This article was contributed by Cathy Baxter of Kyashii Orientals.
This decision is a typical dilemma faced by those wishing to exhibit female neuters. Naturally owners want what is in the best interest of the welfare of their cat, but the potential for changes to fur colour and/or the development of white hairs at the site of the surgery are also important considerations for the owners of show neuters that may need to be taken into account. However, while a flank spay is by far the most frequently undertaken female neutering procedure in the UK (up to 96% of all cat spays performed in the UK), in most other parts of the world cat spays are traditionally undertaken through a midline approach.
Historically, a flank spay has been preferred to ensure better (and more rapid) wound healing and thus a reduced risk of wound breakdown and complications such as infection and hernias at the incision site. However, the advent of modern suture materials would now appear to negate that perceived risk.In addition to this, from published data, a flank approach may give a slightly shorter total surgical time and therefore anaesthetic risk, but the difference is not great and averages out (in experienced hands) at approximately 1.5 minutes.
With better access to the abdomen, the midline approach may actually be associated with fewer complications, e.g. inadvertent tying and/or cutting of a ureter (the tube conveying urine from the kidney to the bladder). Ovarian remnant syndrome, where a fragment of ovarian tissue remains after the spay procedure and continues to produce hormones causing a cat to call and/or develop mammary hyperplasia, is a relatively uncommon complication following cat spays. However, there is no data on whether there may be a greater risk of this with flank spays, i.e. whether flank spays have an increased risk of leaving some residual ovarian tissue.
A midline spay can be useful for cats that are in season and may have a uterus that is more prone to bleeding and for pregnant cats or cats being spayed to treat a pyometra. When dealing with a cat that is difficult to handle, a flank spay may permit somewhat easier postoperative monitoring of the surgical site when checking for potential complications.
Although studies are limited, current evidence clearly indicates that a midline spay may be associated with less postoperative pain than a flank spay and this maybe an important consideration. This could be as a result of fewer pain receptors in the midline body wall and skin and/or movement of the flank muscles at the incision site causing pain.While the choice of technique itself (flank vs. midline) may influence the degree of postoperative pain, the skill of the veterinary surgeon is likely to be an even more important factor. However, further research is needed, particularly into the issue of postoperative pain because if further studies consistently show reduced pain associated with the midline procedure, this may affect UK recommendations in the future.

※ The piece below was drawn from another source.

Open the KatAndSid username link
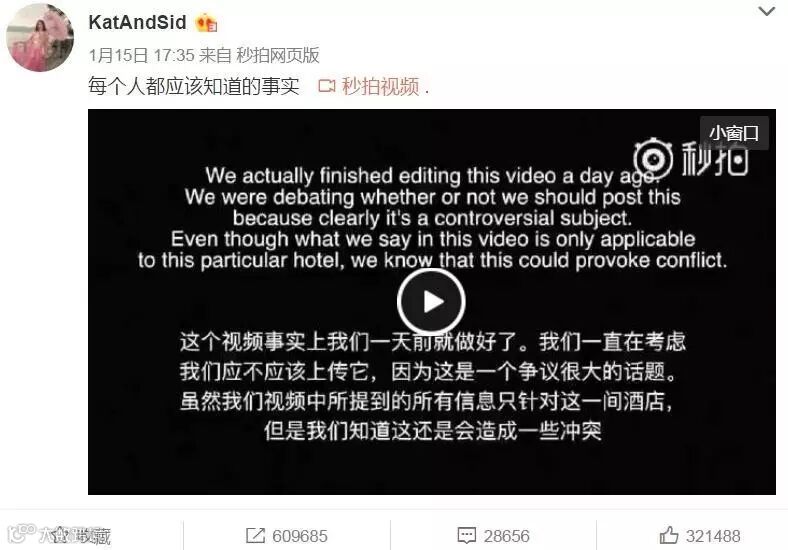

Regardless of the approach(flank vs. midline), subjectively young cats appear to suffer less pain when spayed compared with older cats, and appear to return to normal behaviour more rapidly. Specific studies evaluating this are lacking at present, but this would be a valuable area of future research as perhaps pain perception is different in young animals. Nevertheless, good pain relief is still required for a cat spay, whatever the age of the cat. For most routine neutering a single injection of pain killers during the procedure would provide sufficient pain relief, but each case should be assessed and treated individually.
From a behavioural aspect, when neutering young kittens (early neutering), there is value in allowing the kittens from a litter to share the same cage and to recover together in the same cage.
Despite neutering being one of the most common veterinary procedures, questions still remain about what constitutes best practice. Although there is some evidence that a midline spay may be less painful than a flank spay the success of the procedure is likely to be highly dependent on the skill and experience of the veterinary surgeon, who in the UK will almost inevitably be more experienced in undertaking flank spays than using a midline approach.